📚 thirty-one of 2020: The Children of Hamlin by Carmen Carter ⭐️⭐️⭐️ #startrek #tos

Decent for early TNG, though more than a bit on-the-nose with the Pied Piper connections (children abducted from a place called Hamlin by aliens whose language is music). 🖖

My nieces’ grandparents (on their dad’s side) found an old park bench for their family, and my nieces decorated it. I think this is wonderful, and am sharing with permission from their mom.

📚 thirty of 2020: Die Standing by John Jackson Miller ⭐️⭐️⭐️ #startrek #dis

A thoroughly entertaining romp with Emperor Georgiou between seasons one and two of DIS, as she adjusts to her new universe and gets recruited by Section 31. Plus ties to TOS and DS9. Fun! 🖖

📚 twenty-nine of 2020: The Peacekeepers, by Gene DeWeese ⭐️⭐️⭐️ #startrek 🖖

A bit of early TNG taking on the Prime Directive. A marked improvement from the last (first) novel, but still obviously at a point where the characters were still being developed.

Book twenty-eight of 2020: Ghost Ship by Diane Carey ⭐️⭐️ #startrek #tng 🖖

Painfully obviously early in the TNG novels (it is the first not adapted from an episode). Characterizations are wildly off base (Riker’s distrust of Data is basically overt racism). Just…oof.

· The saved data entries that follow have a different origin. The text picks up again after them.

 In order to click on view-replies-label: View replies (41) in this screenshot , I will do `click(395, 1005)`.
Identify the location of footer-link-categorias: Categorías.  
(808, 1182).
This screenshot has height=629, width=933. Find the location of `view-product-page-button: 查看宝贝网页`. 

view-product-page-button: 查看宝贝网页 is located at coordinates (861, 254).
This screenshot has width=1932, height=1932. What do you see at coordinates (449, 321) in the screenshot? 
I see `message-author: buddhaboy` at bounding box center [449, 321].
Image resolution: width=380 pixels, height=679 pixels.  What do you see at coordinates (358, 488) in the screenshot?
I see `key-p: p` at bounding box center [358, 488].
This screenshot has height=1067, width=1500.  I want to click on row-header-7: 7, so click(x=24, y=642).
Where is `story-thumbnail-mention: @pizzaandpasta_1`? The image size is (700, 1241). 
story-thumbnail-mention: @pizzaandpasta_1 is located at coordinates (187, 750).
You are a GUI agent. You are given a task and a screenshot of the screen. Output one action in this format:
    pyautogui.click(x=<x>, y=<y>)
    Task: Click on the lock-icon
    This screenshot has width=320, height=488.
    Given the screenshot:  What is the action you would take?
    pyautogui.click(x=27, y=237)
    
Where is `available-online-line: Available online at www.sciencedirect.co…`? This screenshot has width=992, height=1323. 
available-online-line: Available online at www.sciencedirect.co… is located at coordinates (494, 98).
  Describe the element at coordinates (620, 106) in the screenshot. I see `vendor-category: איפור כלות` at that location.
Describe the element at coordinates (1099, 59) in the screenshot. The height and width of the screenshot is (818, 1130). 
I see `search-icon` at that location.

📚 twenty-six of 2020: Practical Demonkeeping by Christopher Moore ⭐️⭐️⭐️

A smart aleck demon and its long-suffering keeper, quirky locals in a tourist town, and a touch of Lovecraft on the California coast. Entertaining and amusing, if not “laugh out loud” funny.

📚 twenty-five of 2020: Star Trek S.C.E.: Foundations by Dayton Ward & Kevin Dillmore ⭐️⭐️⭐️

A Trek “expanded universe” novel; three short stories and a framing story, all of Scotty’s interactions with the early S.C.E. and tying into TOS episodes.

📚 twenty-four of 2020: E.T. the Extraterrestrial by William Kotzwinkle ⭐️⭐️⭐️

An odd adaptation, likely done from an earlier draft of the script. I never realized E.T. was quite so romantically enamored with Elliott’s mom! That got kinda weird a few times.